All right. Sometimes you do need a new mineral to be used in technology. As in, we didn't get good FTL travel before we had this stuff, found by one of the robot starships. Maybe it's the only cure for space flu. Maybe it makes magic work.

You can invoke the idea that this is one of those special minerals like dichroic alexandrite. In fact, all those 20th century specials have been variations on a known mineral, so they haven't revolutionized technology.

This is where knowing the three types of rocks can bail you out. There are not likely to be any igneous, first-stage rocks that are bizarre. However, once they physically or chemically break down into particles, they can be recombined by water into all sorts of sedimentary rocks.

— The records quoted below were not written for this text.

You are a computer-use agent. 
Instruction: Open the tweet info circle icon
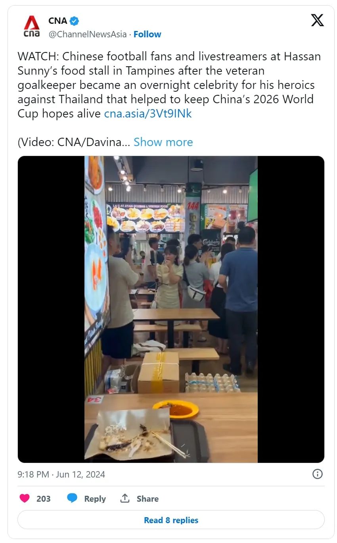(318, 474)
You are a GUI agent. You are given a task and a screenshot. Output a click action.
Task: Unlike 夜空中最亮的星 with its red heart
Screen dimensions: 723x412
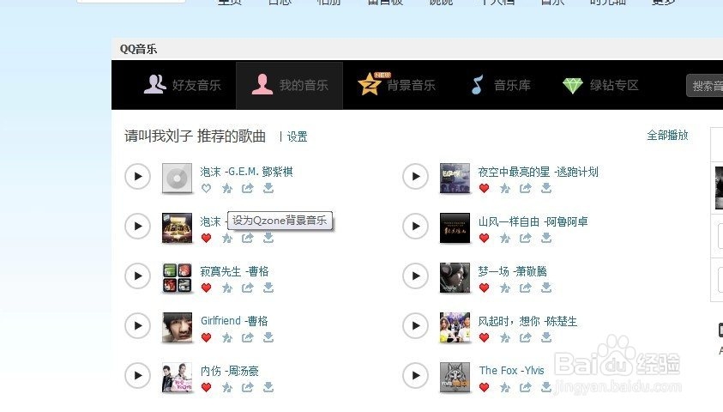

Some sedimentary rocks are partially or entirely organic in source (one reason to ignore the geologist who has to eliminate swamp dragon eliminations from minerals). Sedimentary rocks are often dated by the microscopic shells and pollens in them. In the petroleum industry, people who prepare samples for dating and do the dating, glory in the titles of "bug washer" and "bug picker," the "bugs" being diatoms and other micro-shell critters who build shells of silicon or lime and left them behind in the sand. Sometimes they are so thick there is almost no sand among them. There are fossilized coral reefs, as well. Other organic minerals are coal and amber. Coal is peat aged and compressed until it forms crystalline structures.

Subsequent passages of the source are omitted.